En plus, Dompierre partage ces instants en y exploitant ses talents d’auteur. Du beau et grand plaisir, vous dis-je !

Comme toute bonne autobiographie, le livre s’ouvre sur l’enfance du compositeur. Nous découvrons un cadre qui n’est pas sans rappeler celui qui deviendra son partenaire dans l’aventure de Demain matin, Montréal m’attend, Michel Tremblay.

Les Dompierre vivent à Hull (avant sa fusion avec Gatineau). Outre les quatre enfants et les parents, une grand-mère, dite Mémé, et une grand-tante, dite Clé, complètent le clan familial. « Je suis né dans une bande dessinée », écrit l’auteur.
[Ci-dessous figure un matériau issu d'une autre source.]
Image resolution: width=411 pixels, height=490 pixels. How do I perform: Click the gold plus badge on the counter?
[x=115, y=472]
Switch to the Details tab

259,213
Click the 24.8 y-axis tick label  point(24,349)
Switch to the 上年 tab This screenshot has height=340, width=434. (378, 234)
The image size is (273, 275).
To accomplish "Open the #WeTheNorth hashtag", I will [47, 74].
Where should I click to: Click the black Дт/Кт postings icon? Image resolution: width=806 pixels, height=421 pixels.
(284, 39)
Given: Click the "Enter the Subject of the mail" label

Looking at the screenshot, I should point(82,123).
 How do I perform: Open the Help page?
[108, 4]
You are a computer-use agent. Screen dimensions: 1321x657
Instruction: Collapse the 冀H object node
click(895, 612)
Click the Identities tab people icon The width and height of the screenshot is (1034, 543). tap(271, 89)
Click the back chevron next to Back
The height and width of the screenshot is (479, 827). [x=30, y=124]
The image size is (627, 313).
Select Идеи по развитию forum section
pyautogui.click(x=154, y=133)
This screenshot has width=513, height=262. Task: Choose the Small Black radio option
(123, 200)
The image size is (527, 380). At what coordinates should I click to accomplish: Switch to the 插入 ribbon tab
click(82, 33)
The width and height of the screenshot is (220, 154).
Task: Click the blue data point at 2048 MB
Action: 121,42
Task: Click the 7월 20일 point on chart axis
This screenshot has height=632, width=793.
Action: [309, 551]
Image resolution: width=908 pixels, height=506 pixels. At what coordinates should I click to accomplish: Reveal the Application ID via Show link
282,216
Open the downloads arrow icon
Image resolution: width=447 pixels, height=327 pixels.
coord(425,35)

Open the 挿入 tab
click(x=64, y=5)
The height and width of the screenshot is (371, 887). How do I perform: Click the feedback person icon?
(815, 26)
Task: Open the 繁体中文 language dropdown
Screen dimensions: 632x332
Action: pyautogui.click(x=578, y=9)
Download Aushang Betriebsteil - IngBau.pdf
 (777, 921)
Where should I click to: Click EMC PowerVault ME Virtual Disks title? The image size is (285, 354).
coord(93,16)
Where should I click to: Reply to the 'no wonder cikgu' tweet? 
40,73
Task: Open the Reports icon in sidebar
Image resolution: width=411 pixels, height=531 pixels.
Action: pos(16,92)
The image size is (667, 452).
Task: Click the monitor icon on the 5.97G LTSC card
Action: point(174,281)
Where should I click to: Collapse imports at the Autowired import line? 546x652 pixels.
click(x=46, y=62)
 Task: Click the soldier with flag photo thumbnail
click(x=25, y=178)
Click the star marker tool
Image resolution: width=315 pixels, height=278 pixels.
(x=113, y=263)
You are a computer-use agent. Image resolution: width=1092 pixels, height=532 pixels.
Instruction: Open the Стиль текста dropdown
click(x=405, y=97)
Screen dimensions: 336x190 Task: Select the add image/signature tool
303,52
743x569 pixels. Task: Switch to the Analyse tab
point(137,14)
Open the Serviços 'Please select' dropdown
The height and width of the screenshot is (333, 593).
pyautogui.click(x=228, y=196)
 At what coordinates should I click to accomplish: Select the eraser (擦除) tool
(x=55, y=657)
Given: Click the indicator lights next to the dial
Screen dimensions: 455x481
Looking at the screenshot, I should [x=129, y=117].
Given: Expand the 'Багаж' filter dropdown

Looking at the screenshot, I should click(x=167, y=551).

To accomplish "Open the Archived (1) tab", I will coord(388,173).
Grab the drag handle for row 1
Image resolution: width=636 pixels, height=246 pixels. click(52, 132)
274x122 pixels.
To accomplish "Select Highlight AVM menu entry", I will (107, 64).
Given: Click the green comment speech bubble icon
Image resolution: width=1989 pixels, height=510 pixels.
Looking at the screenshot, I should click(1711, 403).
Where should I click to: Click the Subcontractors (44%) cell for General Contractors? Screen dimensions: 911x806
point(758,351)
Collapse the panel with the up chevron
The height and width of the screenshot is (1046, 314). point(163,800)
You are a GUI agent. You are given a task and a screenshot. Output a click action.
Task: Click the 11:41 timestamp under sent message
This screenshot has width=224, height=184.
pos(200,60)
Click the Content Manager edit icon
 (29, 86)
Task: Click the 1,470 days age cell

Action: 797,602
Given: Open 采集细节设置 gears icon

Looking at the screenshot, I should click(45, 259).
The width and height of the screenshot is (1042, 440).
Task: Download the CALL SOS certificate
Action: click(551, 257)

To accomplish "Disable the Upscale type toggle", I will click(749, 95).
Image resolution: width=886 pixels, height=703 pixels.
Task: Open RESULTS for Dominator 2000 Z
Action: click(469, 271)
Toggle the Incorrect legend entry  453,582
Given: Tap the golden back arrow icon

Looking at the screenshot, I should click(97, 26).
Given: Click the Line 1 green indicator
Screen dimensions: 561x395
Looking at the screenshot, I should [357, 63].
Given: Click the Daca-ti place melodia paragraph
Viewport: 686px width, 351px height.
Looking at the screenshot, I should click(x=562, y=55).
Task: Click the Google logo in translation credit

Les Dompierre ont la chaleur des Tremblay de la rue Fabre (François est câliné et dorloté par Mémé et Clé), mais ils ont aussi un côté intellectuel, un esprit curieux. La mère, Yolande, la maman poète, surnommée la reine d’Écosse, tient salon le dimanche.

Le père, Roland, est un homme affable, serviable, qui vénère sa femme. Deux fois le dimanche matin, il se rend à l’église : la première fois pour la messe basse de 7 h 30 et la seconde fois pour la grande messe de 9 h 45. C’est là que le petit François découvre le son de l’orgue.

L’épisode où le grouillant petit frère Sylvain, qu’on devait relier à un poteau par une corde, s’échappe sous le regard insouciant du grand frère est délicieusement raconté. La panique qui s’ensuit, les recherches qui sont effectuées et les trouvailles qui ont lieu plusieurs heures plus tard, tout cela défile sous nos yeux comme un film.

Chez les Dompierre, il y a des sons partout, mais aussi des parfums, ceux qui proviennent de la cuisine. Le petit François est tombé dans une marmite et dans la caisse du piano en même temps. Il découvre les deux grandes passions de sa vie : la musique et la gastronomie. Celle des voyages viendra plus tard.

On suit donc l’apprentissage musical de Dompierre, son éveil, ses découvertes et, surtout, ses propres expériences. Dompierre est un élève surdoué, mais têtu. Il est à la fois une fierté et une source de damnation pour ses professeurs.

Sœur Dorothée de Jésus, qui enseigne le piano au jeune garçon de 11 ans, vient un jour voir la reine d’Écosse pour lui dire qu’elle n’arrive pas à inculquer quoi que ce soit à son fils. La mère est étonnée, car elle l’entend jouer du Mozart et du Haydn à la maison. « Je n’ai pas dit qu’il ne savait pas jouer du piano, mais qu’il n’apprenait pas le piano, réplique la religieuse. Les morceaux que vous avez confondus avec ceux des compositeurs classiques sont en réalité des improvisations. »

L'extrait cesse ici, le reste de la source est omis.